Hmmm... I have Soniccouture's Xtended Piano. This is definitely different. It would be a no brainer if it got the NOVO/FORZO treatment. Nice effected piano either way.

Still waiting on a NOVO/FORZO-type wind plugin.


----------



## motomotomoto (Oct 1, 2019)

Been looking for another piano flavor and was planning on Embertone, but after listening to this I have some deciding to do. Anyone out there able to offer some comparisons?


----------



## iggyigoe (Oct 1, 2019)

Heavyocity.. When I try to pay with PayPal, your yellow PayPal link takes to me a PayPal Credit application form, every time! I've tried 5/6 times now on different computers.. Can you check please, thanks so much..


----------



## Heavyocity Media (Oct 1, 2019)

iggyigoe said:


> Heavyocity.. When I try to pay with PayPal, your yellow PayPal link takes to me a PayPal Credit application form, every time! I've tried 5/6 times now on different computers.. Can you check please, thanks so much..




I think we might have fixed the issue. Do you mind clearing cache and trying again? If you still aren't able to purchase, shoot me an email at [email protected] and we can get it figured it out. Sorry about that!


----------



## iggyigoe (Oct 1, 2019)

Heavyocity Media said:


> I think we might have fixed the issue. Do you mind clearing cache and trying again? If you still aren't able to purchase, shoot me an email at [email protected] and we can get it figured it out. Sorry about that!


All good thanks! Successful purchase.. Stunning Piano sounds!


----------



## Heavyocity Media (Oct 1, 2019)

iggyigoe said:


> All good thanks! Successful purchase.. Stunning Piano sounds!




👍👍👍


----------



## Lee Blaske (Oct 1, 2019)

Got an email about this, today. My initial thought was that I probably have a lot of things that are similar (NI Noire, Haushka, numerous 8Dio pianos, UVI IRCAM, etc., etc., etc.), but after watching the videos, this instrument seems really unique. DEEP! And, at the $119 introductory price, it's a serious bargain. All the samples, plus all the sound design, convolution, etc. Incredible.

At the asking price, I think this product is really redefining what around $100 will buy. It's going to suddenly make a lot of other competing products seem really expensive. This is definitely going to shake the market up. Interesting to see how this will compete against other sampled Steinway D's that cost over $600.


----------



## Sears Poncho (Oct 1, 2019)

This does sound great.

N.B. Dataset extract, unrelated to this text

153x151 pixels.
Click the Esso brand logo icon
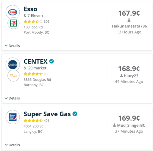pyautogui.click(x=13, y=12)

Well, I already have a zillion Heavyocity libraries....might as well make it a zillion and 1.


----------



## jneebz (Oct 1, 2019)

DAMMIT.


----------



## Living Fossil (Oct 1, 2019)

@Heavyocity Media : May i ask how many velocity layers there are in the basic concert preset?
I really like the sound in the demos, but i'd also like to know how well it translates a broad dynamic range.


----------



## Drundfunk (Oct 1, 2019)

Won't purchase now since I need the money for Black Friday for libraries I wanted to purchase for a long time now, but it's definitely on the list! Sounds amazing! Good job guys!


----------



## Braveheart (Oct 1, 2019)

Living Fossil said:


> @Heavyocity Media : May i ask how many velocity layers there are in the basic concert preset?
> I really like the sound in the demos, but i'd also like to know how well it translates a broad dynamic range.


Probably one velocity layer and a lot of Heavyocity layers!


----------



## Heavyocity Media (Oct 1, 2019)

Living Fossil said:


> @Heavyocity Media : May i ask how many velocity layers there are in the basic concert preset?
> I really like the sound in the demos, but i'd also like to know how well it translates a broad dynamic range.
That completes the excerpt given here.